__Task item__. From the text below on San Diego County's climate and growth planning, turn the paragraph beginning "The story starts back in 2011" into a short bulleted list that keeps its main facts.

Carbon trading, co-pollutants, and environmental equity: Evidence from California’s cap-and-trade program (2011–2015) Lara Cushing, Dan Blaustein-Rejto, Madeline Wander, Manuel Pastor, James Sadd, Allen Zhu, Rachel Morello-Frosch

By  JP Theberge,  Revised Nov 30, 2020  

Since 2012, Sierra Club has been challenging the County’s Climate Action Plans as being inadequate to meet the state’s emissions mandates. Sierra Club has prevailed every time. This last ruling has implications on both our local air quality, climate and how we choose to grow as a County: infill-oriented, sustainable growth or inefficient, congestion-inducing sprawl in the highest risk wildfire areas of the County. This is an update of an earlier article to reflect the most recent ruling (June 2020) in favor of Sierra Club by the court of appeals.


THE BEGINNING, A SMART GROWTH GENERAL PLAN:

The story starts back in 2011 when the General Plan of San Diego County was approved. After 13 years and $18 million worth of studies, the County approved its General Plan (GP)1. The process involved over 700 public workshops, clinics and meetings with diverse stakeholders from the building industry working group to real estate professionals to communities, affordable housing advocates, renters and environmental groups. The general plan, a document that is required under state housing law, generally maps out where housing and transportation will be located. The county’s general plan focuses exclusively in the unincorporated areas of county. The 18 cities in San Diego County have their own GPs that are independent of the county’s plan. This updated GP wisely focused on reducing sprawl by shifting housing westward closer to transit corridors, jobs and existing villages, closer to the urban core.

__Information provided__.
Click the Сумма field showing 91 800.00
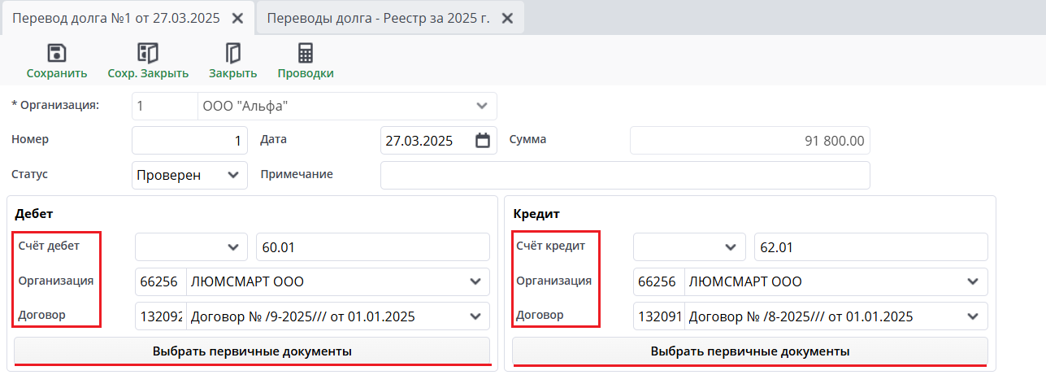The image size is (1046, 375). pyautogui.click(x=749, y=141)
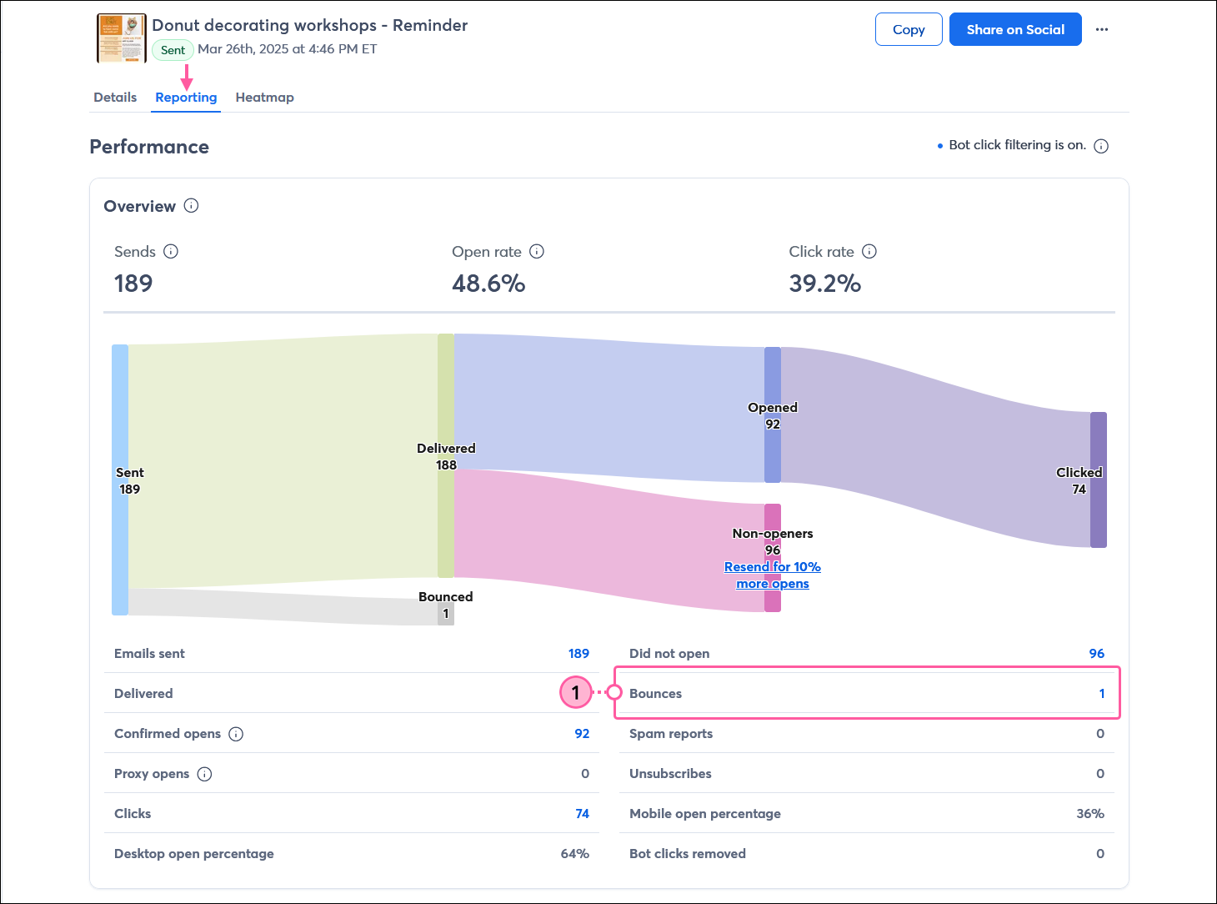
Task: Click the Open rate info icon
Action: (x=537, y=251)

* * *

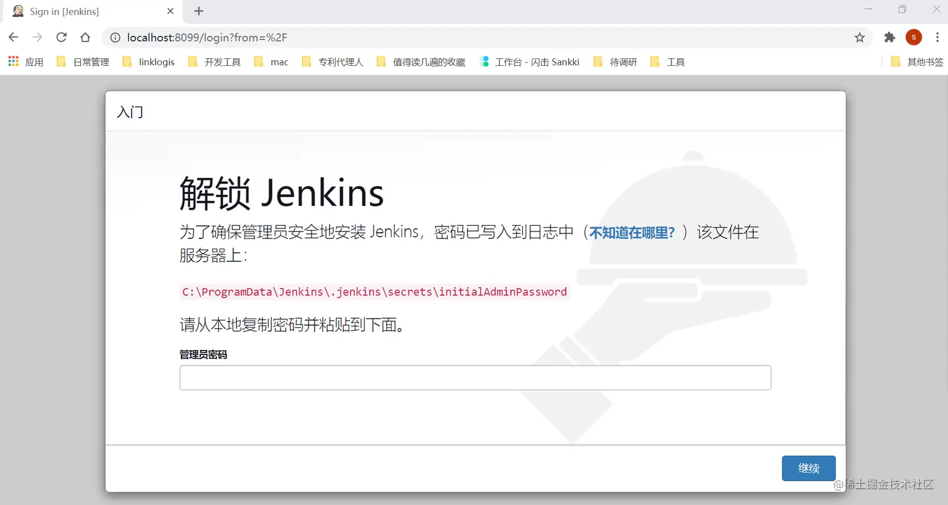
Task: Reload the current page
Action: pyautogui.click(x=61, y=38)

...

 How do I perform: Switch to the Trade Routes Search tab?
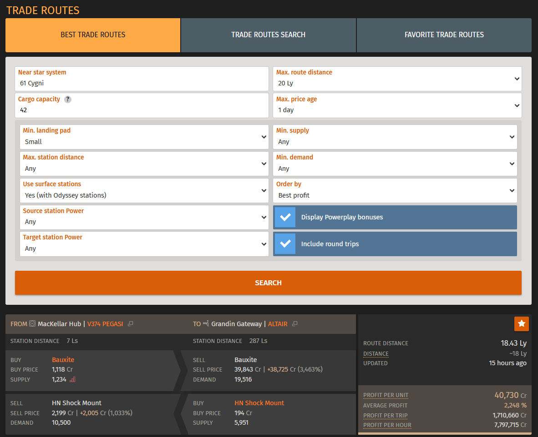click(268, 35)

__Completed task__.
- San Diego County approved its General Plan (GP) in 2011, after 13 years and $18 million worth of studies.
- The process included over 700 public workshops, clinics and meetings with diverse stakeholders. These ranged from the building industry working group and real estate professionals to communities, affordable housing advocates, renters and environmental groups.
- State housing law requires a general plan, which generally maps out where housing and transportation will be located.
- The county's GP covers only the unincorporated areas. The county's 18 cities have their own independent GPs.
- The updated GP aimed to reduce sprawl by shifting housing westward, closer to transit corridors, jobs, existing villages and the urban core.